The spreader I'm looking at is electric, but I think my stock alternator is 95 amp, and there is an upgraded alternator to 130amps which I think would be needed. The spreader holds 1 cubic yard of salt, but with my truck I can only "legally" hold a payload of about 1500 lbs. 

Let me know if you guys/ladies have any thoughts/ideas on whether my truck can handle the spreader. Thanks for your time, and LET IT SNOW IN PHILADELPHIA THIS YEAR PLEASE!!!



Steve


----------



## bribrius (May 5, 2007)

dunno. i saw a couple fairly new f250's last year with spreaders and fully loaded that looked pretty damn shaky. also some serious drooping going on there with the ass end. that werent happy looking fords.


----------



## cretebaby (Aug 23, 2008)

odd1or2even;575087 said:


> I own a 2003 F150 5.4L 4x4 Supercrew XLT truck with a Meyer 7 foot 6" plow. I currently have a hitch spreader for my truck, but I'm getting much larger parking lots to plow and salt this year. So my question to you Ford guys, can this truck handle the SnowEx SP6000 V salt spreader?
> 
> The spreader I'm looking at is electric, but I think my stock alternator is 95 amp, and there is an upgraded alternator to 130amps which I think would be needed. The spreader holds 1 cubic yard of salt, but with my truck I can only "legally" hold a payload of about 1500 lbs.
> 
> ...


----------



## odd1or2even (Mar 25, 2007)

I'll be salting train stations. So there could be anywhere from 8-15 stations to plow and bags of salt would be too much time to load and too much salt to be used. 

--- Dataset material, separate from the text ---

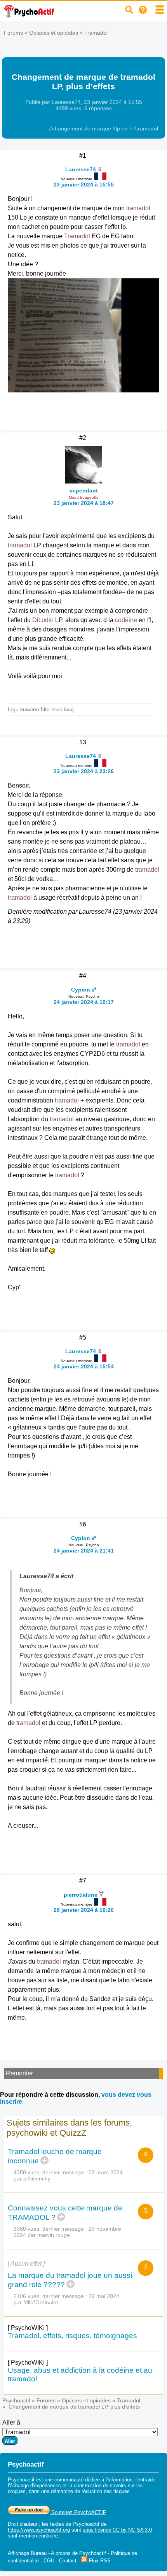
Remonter (19, 2073)
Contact (68, 2561)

What I'm really wondering is whether the truck's electrical system to handle the electric salt spreader that draws 25-35 amps. Thanks


----------



## JD Dave (Mar 20, 2007)

odd1or2even;575334 said:


> I'll be salting train stations. So there could be anywhere from 8-15 stations to plow and bags of salt would be too much time to load and too much salt to be used.
> 
> What I'm really wondering is whether the truck's electrical system to handle the electric salt spreader that draws 25-35 amps. Thanks


I think you already answered your own questions. Do you you have a backup plan if your truck lays down?


----------



## basher (Nov 13, 2004)

cretebaby;575126 said:


> odd1or2even;575087 said:
> 
> 
> > I own a 2003 F150 5.4L 4x4 Supercrew XLT truck with a Meyer 7 foot 6" plow. I currently have a hitch spreader for my truck, but I'm getting much larger parking lots to plow and salt this year. So my question to you Ford guys, can this truck handle the SnowEx SP6000 V salt spreader?
> ...


----------



## MickiRig1 (Dec 5, 2003)

Your going to have more repairs and break downs pushing the truck to it's limit. Plowing with a 1/2 ton is hard enough on it. Then you add the weight of the salt and spreader. You can add a second battery and a bigger alternator to the truck. There are sites on the INTERNET that have the alternators. You have to upgrade ( wire size) the feed from them to the batteries.


----------



## boston41 (Aug 21, 2010)

I was thinking of doing the same thing but I have an 2011 Tundra with the 6.5ft bed. Was thinking about taking out the timbrens that I have in the rear now and putting in super springs. Take a look at them on their website. As far as the alternator, I myself would upgrade. good luck hope you have a good season.


----------